The role of FISE is to coordinate the various analyzers, combine and store their results, make them searchable and provide a RESTful interface to all this.
FISE is the integration engine that makes such scenarios possible once analyzers of sufficiently good quality are available. As usual, the sum is greater than its parts, so being able to combine various such analyzers should lead to very valuable results, even with imperfect analyzers.
Orchestration and intents
What's currently missing in FISE is a way of orchestrating the enhancement engines: currently they only run in a configurable sequence, without real interactions between them.
We'll have to discuss this on the FISE mailing list, but right now I'm thinking that something similar to the Android Intents mechanism, where an engine broadcasts information about what it has found so that other engines can build upon that information, might be well suited to that problem. The orchestator would start by broadcasting an "analyze incoming content" intent, to which a few engines would respond. The engines in turn broadcast intents like "enhance title and description", "analzye image content" etc. and the orchestator keeps going, iteratively, until there are no outsanding intents left.

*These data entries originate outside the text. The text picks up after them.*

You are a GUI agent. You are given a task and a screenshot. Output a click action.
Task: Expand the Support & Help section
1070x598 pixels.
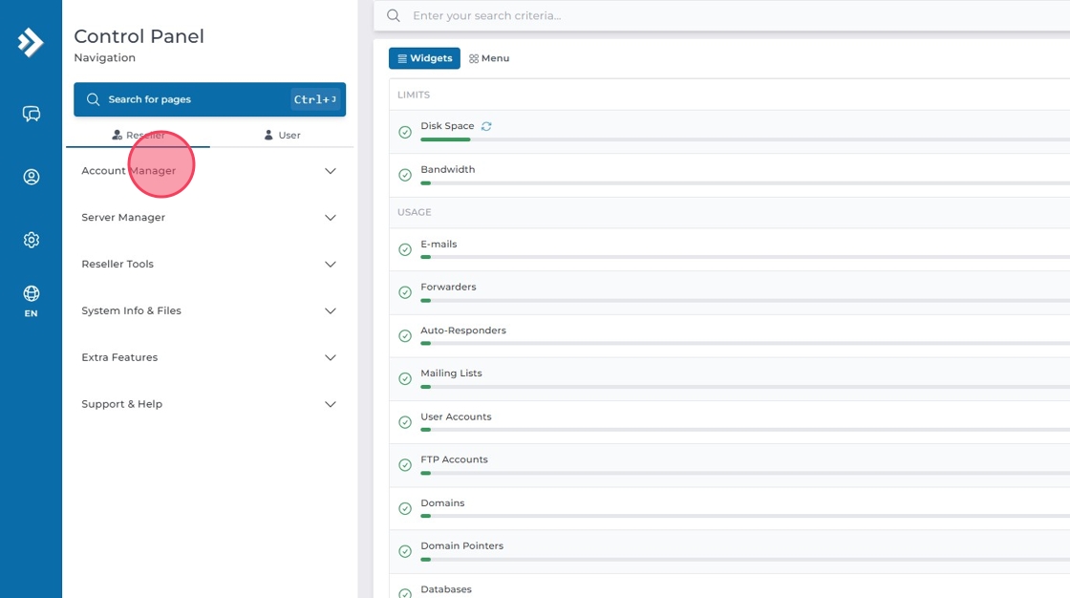[x=209, y=404]

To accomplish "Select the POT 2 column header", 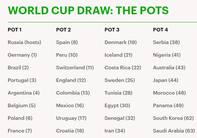I will [x=64, y=30].
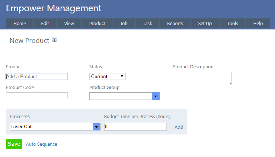Open the Edit menu
275x157 pixels.
[x=45, y=23]
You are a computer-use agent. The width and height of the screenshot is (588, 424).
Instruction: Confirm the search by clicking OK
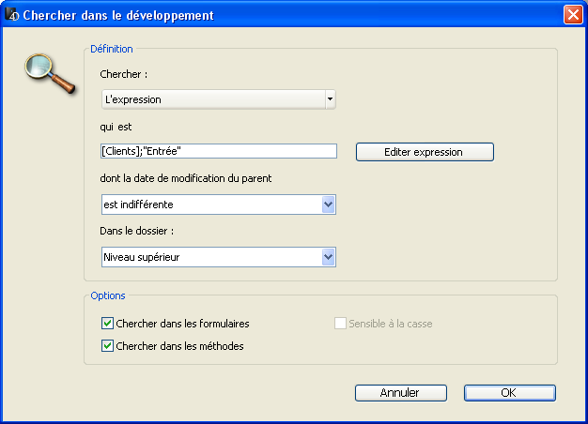509,393
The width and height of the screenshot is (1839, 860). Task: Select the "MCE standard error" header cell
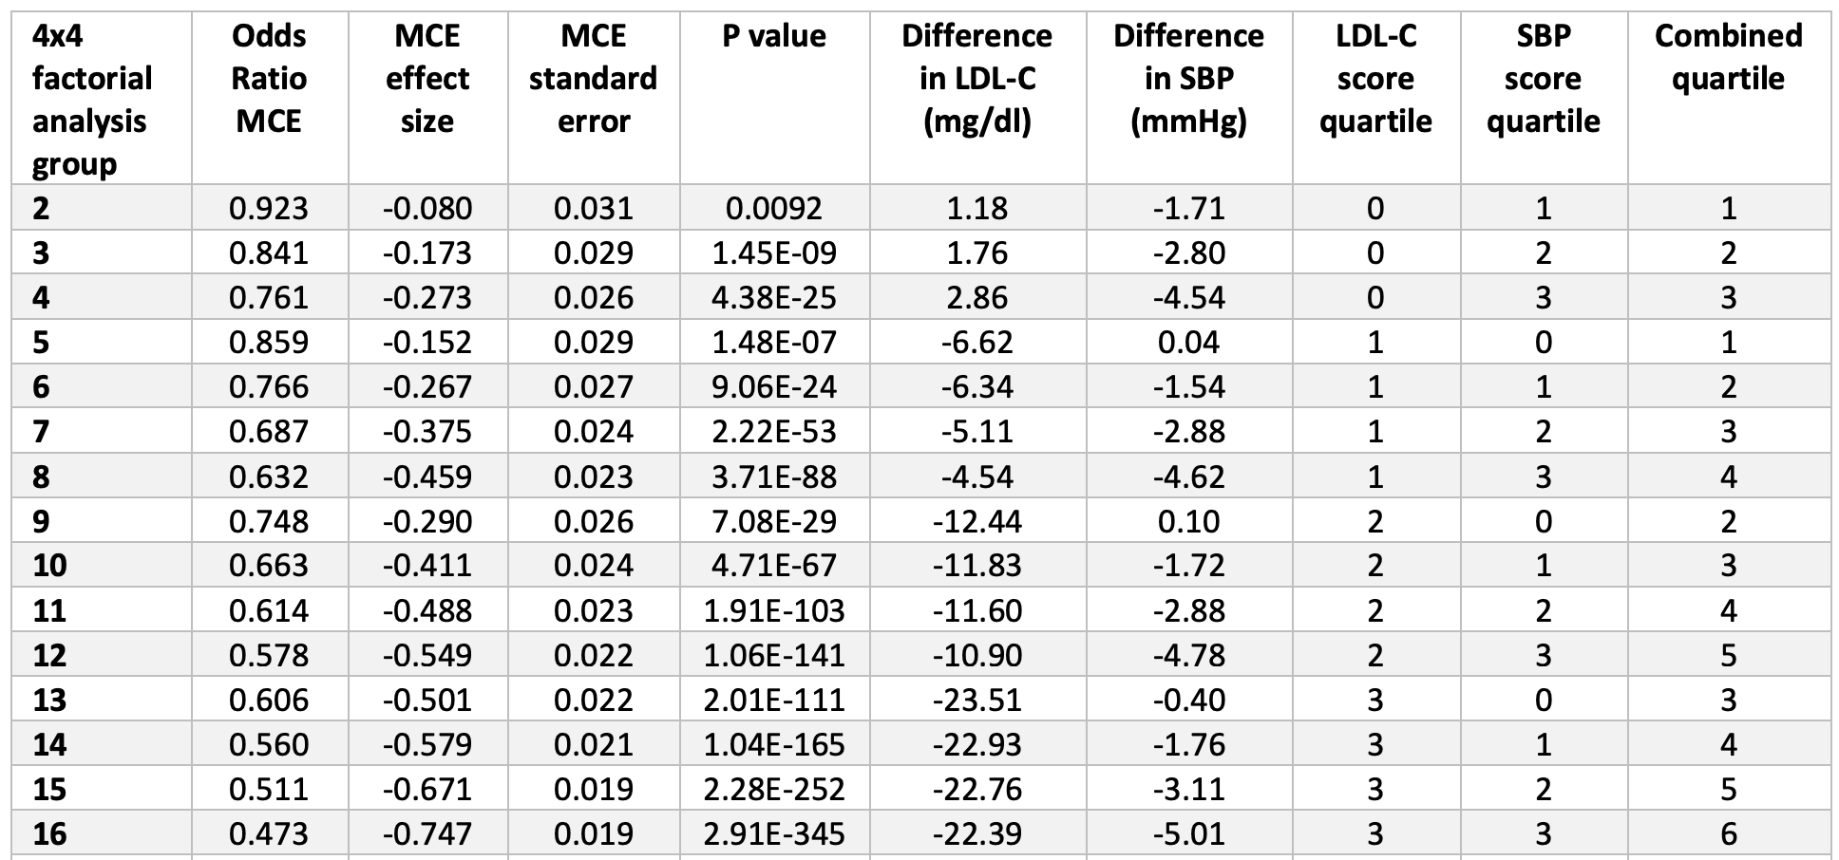(593, 78)
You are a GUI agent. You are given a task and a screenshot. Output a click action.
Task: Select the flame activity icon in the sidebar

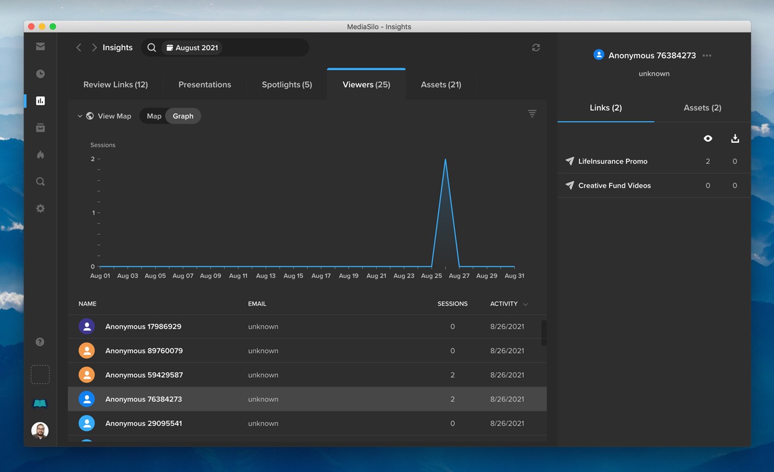(40, 155)
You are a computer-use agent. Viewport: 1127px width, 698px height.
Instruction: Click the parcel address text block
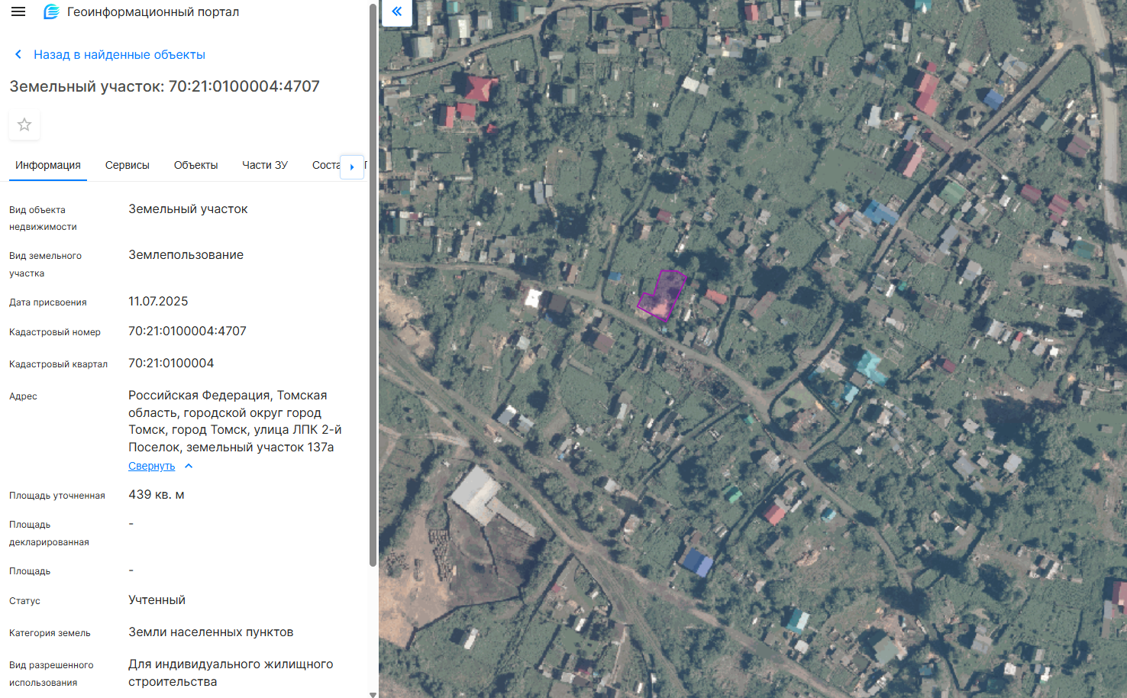(x=234, y=421)
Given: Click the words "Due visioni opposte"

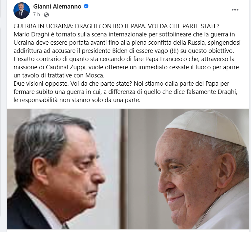Looking at the screenshot, I should (x=41, y=84).

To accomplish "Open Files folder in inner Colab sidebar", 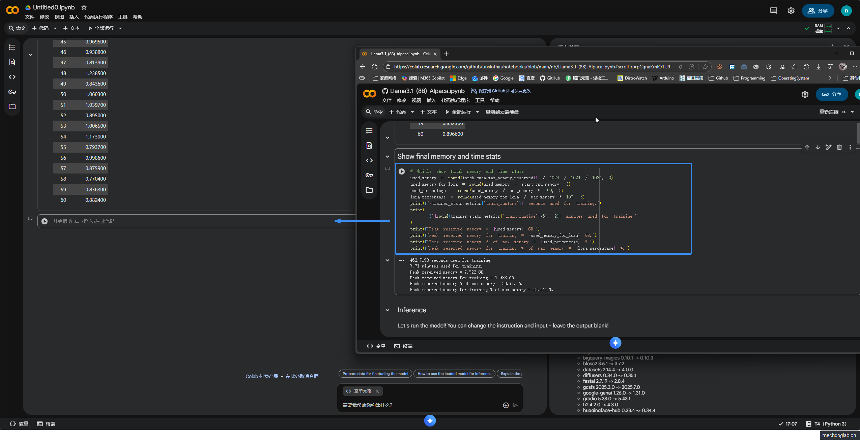I will coord(369,190).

That analysis might take some time, depending on which analyzers are used, but the FISE design allows for asynchronous computing of metadata as well. In some cases, involving humans in parts of the analysis (a la mechanical Turk) might be the best way to get meaningful results, at least until Kuzweil's Singularity hits us. Asynchronous analysis would then be required, and FISE would have to be able to say "I have some metadata for your content already, and more is supposed to come at some point". This is foreseen in the current FISE design but not yet fully specified nor implemented.
Coda
I think this image similarity use case is a good way to explain what FISE is about, and will help validate the FISE design.
FISE is on a very good track to making such things possible, while keeping things simple from the CMS integrator's point of view, thanks to its RESTful interface. The design needs some refinements, and we'll very certainly get some good input about that next week at the workshop - looking forward to it!